● **The problem**:
Copy the items again starting at the line that contains "You are a computer-use" and continuing to the end of the items, with "globe" changed to "world" and nothing else altered. Omit the pictures from your answer.

● **Record excerpts**:

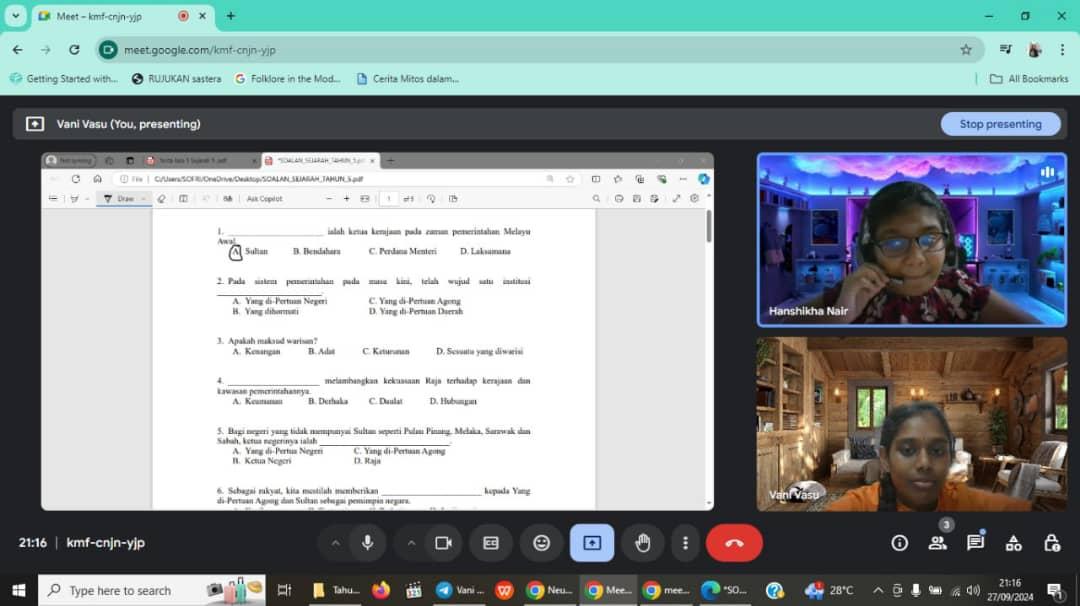Turn on captions with the CC button

pos(491,543)
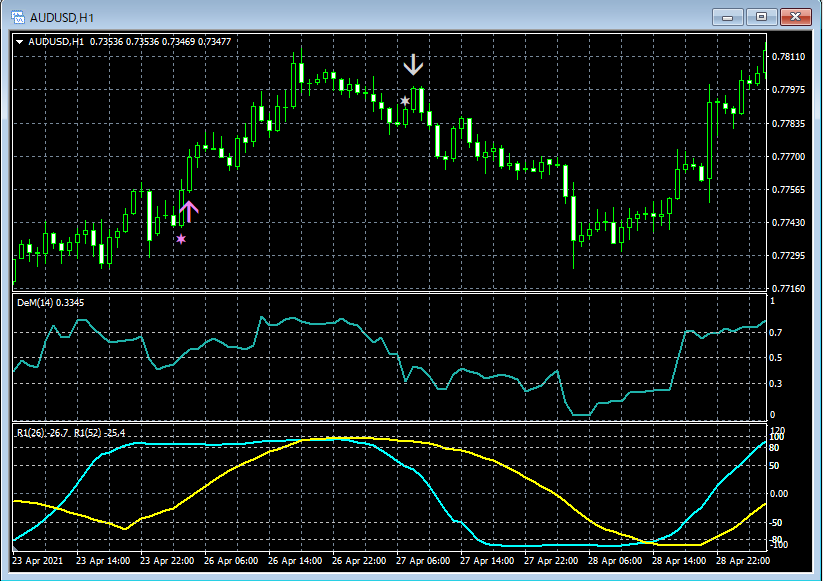Image resolution: width=824 pixels, height=581 pixels.
Task: Click the 28 Apr 22:00 time label
Action: pos(745,561)
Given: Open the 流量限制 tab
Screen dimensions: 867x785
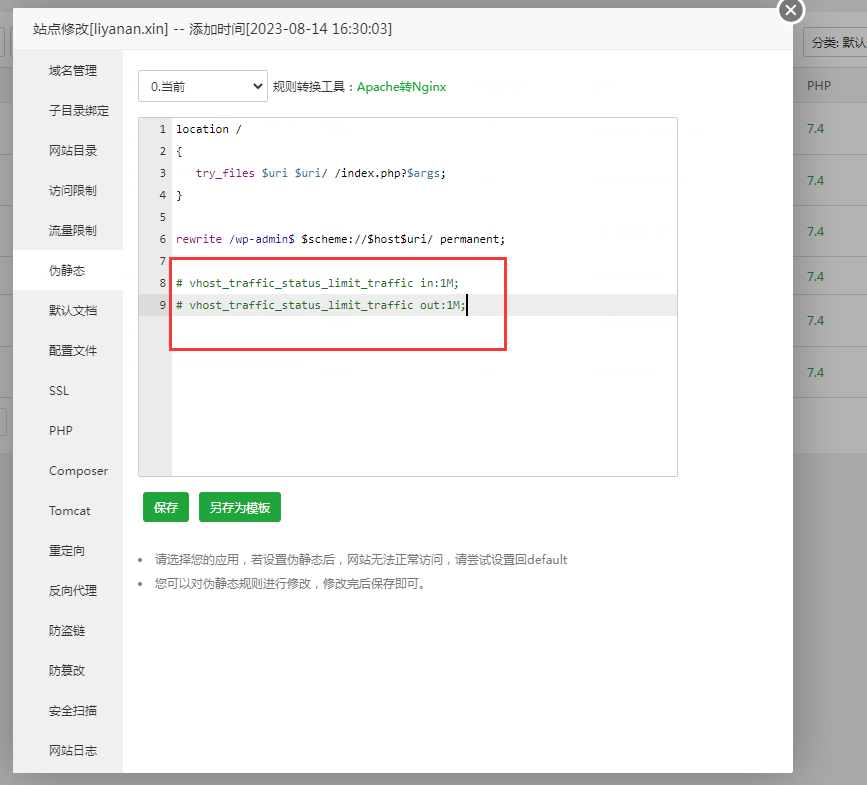Looking at the screenshot, I should tap(73, 231).
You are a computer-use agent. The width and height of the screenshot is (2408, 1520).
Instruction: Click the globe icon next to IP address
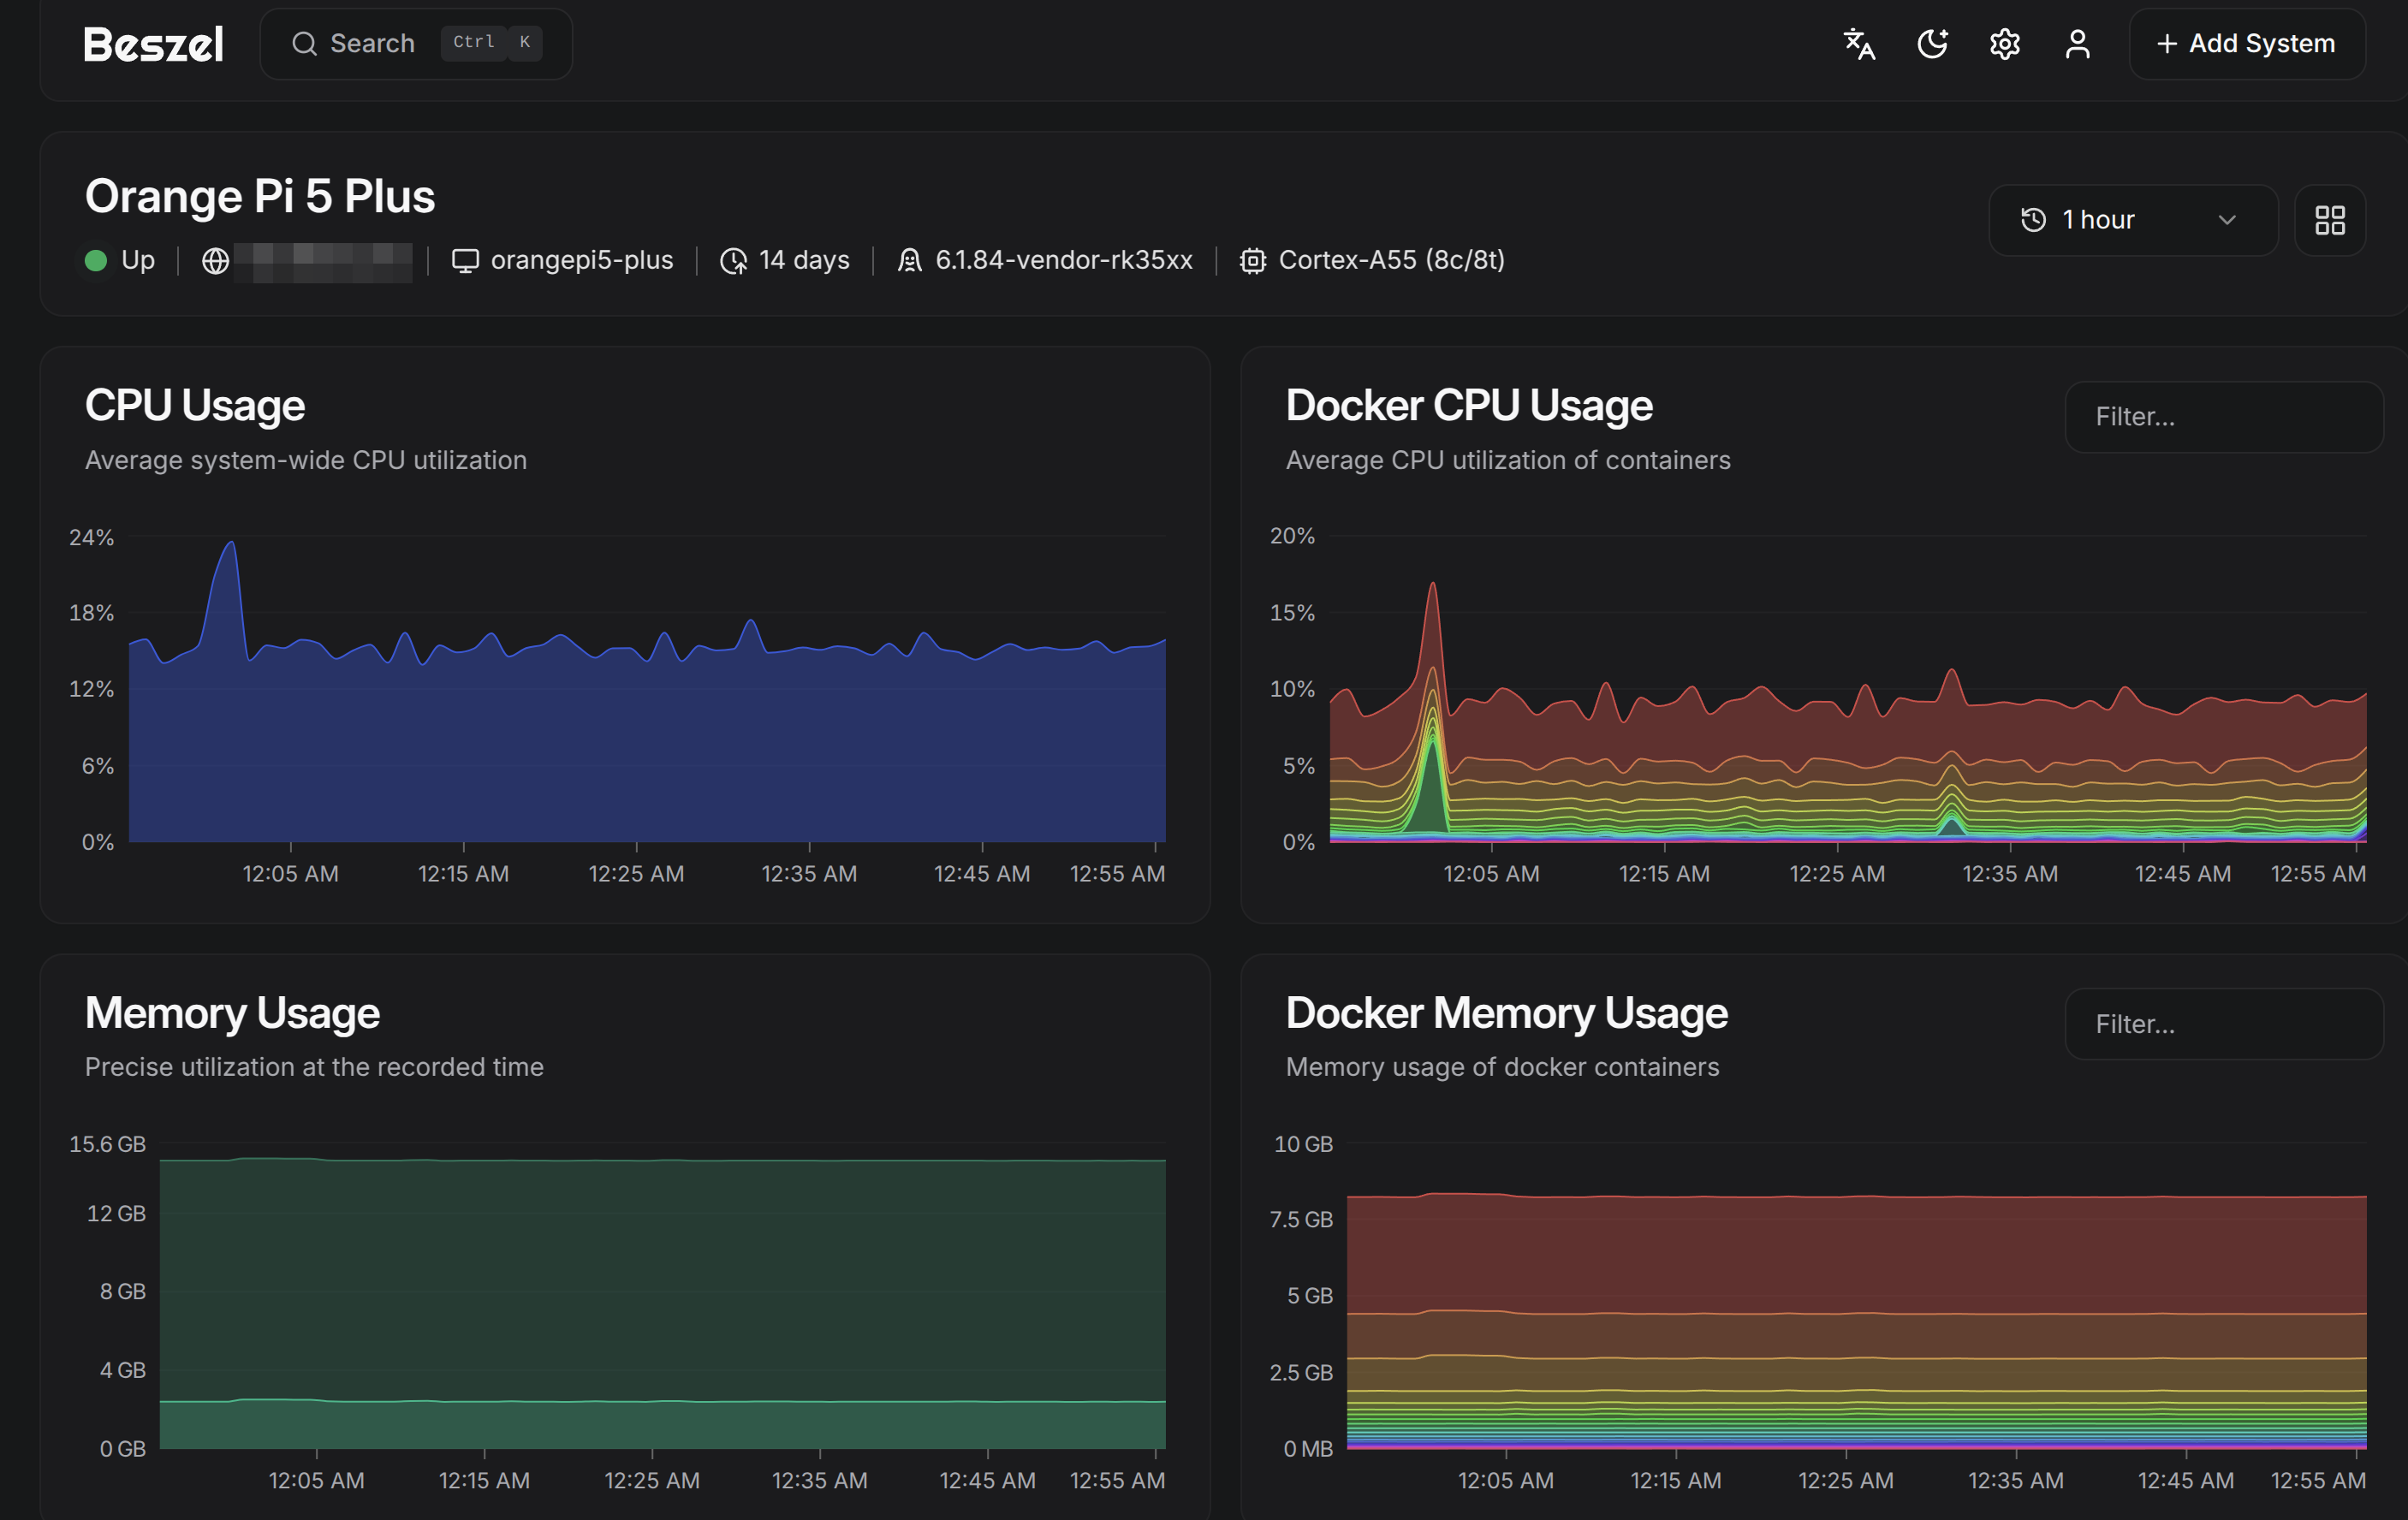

● **Final result**:
You are a computer-use agent. The width and height of the screenshot is (2408, 1520).
Instruction: Click the world icon next to IP address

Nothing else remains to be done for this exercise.